_Work to be completed:_
Search the records for "type". Copy every line where it appears.

Stored records:
================================
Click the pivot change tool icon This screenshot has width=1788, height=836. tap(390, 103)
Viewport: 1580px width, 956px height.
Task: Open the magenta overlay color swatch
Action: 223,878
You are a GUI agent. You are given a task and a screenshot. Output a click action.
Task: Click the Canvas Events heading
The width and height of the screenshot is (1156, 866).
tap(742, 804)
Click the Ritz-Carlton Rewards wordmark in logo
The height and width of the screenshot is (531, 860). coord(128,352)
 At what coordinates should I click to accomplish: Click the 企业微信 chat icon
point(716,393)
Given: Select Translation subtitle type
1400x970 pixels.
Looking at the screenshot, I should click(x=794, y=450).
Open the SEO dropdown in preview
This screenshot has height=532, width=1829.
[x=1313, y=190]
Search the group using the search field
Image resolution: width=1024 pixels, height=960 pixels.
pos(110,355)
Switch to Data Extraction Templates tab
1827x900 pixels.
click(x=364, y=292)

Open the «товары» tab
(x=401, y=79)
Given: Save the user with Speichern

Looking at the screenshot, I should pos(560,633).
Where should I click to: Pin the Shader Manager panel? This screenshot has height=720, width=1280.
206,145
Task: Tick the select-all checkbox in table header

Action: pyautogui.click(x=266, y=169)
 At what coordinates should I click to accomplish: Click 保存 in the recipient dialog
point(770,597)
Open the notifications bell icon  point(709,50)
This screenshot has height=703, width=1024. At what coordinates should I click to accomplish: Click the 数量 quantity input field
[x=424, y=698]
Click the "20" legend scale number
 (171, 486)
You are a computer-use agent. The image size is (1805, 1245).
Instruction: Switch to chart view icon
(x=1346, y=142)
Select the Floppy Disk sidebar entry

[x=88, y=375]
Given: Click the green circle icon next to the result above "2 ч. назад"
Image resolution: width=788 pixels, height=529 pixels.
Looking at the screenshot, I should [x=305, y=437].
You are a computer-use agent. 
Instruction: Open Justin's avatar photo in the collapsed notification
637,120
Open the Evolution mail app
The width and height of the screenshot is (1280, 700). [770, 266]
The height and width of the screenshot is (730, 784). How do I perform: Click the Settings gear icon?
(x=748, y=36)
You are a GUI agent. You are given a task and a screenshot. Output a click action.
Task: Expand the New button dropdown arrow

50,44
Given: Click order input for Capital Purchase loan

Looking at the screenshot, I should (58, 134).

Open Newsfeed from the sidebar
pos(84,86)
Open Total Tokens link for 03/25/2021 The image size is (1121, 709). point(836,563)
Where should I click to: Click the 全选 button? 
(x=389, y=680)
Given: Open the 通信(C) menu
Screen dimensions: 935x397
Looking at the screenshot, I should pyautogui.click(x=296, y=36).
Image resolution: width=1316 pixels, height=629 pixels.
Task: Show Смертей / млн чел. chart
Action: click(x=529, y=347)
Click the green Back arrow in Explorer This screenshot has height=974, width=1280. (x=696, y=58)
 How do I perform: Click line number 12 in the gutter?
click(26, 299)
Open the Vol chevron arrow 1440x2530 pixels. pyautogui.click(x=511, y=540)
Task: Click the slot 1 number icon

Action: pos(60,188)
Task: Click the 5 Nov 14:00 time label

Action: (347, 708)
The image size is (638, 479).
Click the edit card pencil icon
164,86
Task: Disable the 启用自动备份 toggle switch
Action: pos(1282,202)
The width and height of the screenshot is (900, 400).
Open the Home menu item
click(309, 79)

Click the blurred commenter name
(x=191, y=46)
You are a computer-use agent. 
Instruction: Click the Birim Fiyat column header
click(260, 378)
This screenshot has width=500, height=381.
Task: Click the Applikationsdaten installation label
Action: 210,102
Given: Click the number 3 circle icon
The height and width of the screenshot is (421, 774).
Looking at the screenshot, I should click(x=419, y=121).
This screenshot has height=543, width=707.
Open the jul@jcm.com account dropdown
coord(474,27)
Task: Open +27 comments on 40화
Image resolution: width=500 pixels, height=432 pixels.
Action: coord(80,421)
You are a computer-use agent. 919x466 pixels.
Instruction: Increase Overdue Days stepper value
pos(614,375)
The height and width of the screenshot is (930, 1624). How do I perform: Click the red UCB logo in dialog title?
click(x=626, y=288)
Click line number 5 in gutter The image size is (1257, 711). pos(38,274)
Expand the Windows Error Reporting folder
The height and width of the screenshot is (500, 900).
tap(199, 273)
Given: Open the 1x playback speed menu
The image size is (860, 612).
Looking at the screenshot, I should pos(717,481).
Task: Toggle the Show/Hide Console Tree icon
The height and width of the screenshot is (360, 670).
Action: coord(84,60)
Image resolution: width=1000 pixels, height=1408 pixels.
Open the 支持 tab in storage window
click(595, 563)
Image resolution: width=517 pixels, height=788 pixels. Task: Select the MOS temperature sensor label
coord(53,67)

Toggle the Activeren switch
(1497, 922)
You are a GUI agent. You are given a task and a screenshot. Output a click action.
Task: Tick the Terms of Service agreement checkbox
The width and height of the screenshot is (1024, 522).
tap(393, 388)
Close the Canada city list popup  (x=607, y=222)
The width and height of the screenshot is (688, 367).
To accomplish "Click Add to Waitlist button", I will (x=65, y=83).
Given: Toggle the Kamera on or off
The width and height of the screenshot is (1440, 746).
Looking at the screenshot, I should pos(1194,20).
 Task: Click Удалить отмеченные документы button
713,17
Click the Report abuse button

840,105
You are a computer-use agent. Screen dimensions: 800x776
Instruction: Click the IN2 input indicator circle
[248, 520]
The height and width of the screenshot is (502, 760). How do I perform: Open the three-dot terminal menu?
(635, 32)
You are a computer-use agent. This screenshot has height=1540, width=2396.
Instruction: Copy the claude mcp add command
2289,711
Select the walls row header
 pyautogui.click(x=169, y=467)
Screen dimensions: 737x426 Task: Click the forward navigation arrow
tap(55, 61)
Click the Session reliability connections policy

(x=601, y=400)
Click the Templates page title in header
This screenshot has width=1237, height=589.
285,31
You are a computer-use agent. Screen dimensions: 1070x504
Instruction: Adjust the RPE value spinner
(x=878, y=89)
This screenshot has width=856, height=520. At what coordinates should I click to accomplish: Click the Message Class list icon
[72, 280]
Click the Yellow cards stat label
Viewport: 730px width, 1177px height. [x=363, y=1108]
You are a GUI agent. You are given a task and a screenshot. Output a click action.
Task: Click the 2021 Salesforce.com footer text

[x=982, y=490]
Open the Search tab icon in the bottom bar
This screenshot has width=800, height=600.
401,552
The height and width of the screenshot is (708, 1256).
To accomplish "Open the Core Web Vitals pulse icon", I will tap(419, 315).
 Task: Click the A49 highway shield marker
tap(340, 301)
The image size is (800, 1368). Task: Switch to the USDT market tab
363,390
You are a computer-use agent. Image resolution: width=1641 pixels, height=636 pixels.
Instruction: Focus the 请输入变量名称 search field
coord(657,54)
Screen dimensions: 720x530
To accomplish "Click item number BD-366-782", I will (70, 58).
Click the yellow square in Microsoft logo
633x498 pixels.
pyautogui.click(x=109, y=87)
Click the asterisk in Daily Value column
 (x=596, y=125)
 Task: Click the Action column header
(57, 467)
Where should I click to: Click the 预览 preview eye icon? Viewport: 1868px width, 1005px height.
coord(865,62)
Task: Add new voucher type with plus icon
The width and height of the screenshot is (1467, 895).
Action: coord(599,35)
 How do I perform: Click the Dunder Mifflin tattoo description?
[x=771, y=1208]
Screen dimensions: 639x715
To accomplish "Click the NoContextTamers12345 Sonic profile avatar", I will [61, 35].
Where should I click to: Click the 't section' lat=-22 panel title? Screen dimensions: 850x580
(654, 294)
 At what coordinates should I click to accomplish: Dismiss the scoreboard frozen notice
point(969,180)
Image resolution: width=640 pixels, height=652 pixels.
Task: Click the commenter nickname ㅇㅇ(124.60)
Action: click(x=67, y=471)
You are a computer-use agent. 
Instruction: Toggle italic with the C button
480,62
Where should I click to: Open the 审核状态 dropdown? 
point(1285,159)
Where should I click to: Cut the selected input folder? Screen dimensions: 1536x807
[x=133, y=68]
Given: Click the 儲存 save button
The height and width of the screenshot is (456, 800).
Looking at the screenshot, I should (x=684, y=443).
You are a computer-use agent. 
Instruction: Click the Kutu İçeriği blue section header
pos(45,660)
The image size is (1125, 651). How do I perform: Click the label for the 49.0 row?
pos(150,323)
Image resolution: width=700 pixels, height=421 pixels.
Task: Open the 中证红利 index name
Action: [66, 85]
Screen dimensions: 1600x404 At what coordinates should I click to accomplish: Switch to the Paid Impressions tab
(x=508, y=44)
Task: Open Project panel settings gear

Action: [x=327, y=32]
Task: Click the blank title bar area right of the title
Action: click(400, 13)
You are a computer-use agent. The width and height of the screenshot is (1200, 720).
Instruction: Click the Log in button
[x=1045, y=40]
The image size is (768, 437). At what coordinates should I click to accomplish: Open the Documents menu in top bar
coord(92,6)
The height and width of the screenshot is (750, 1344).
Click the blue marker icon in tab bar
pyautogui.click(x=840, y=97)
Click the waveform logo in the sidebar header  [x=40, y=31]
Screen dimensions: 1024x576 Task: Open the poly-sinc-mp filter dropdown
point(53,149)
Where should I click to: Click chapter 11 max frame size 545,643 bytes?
================================
_Your response:_
Given: Select Translation subtitle type
Task: Add new voucher type with plus icon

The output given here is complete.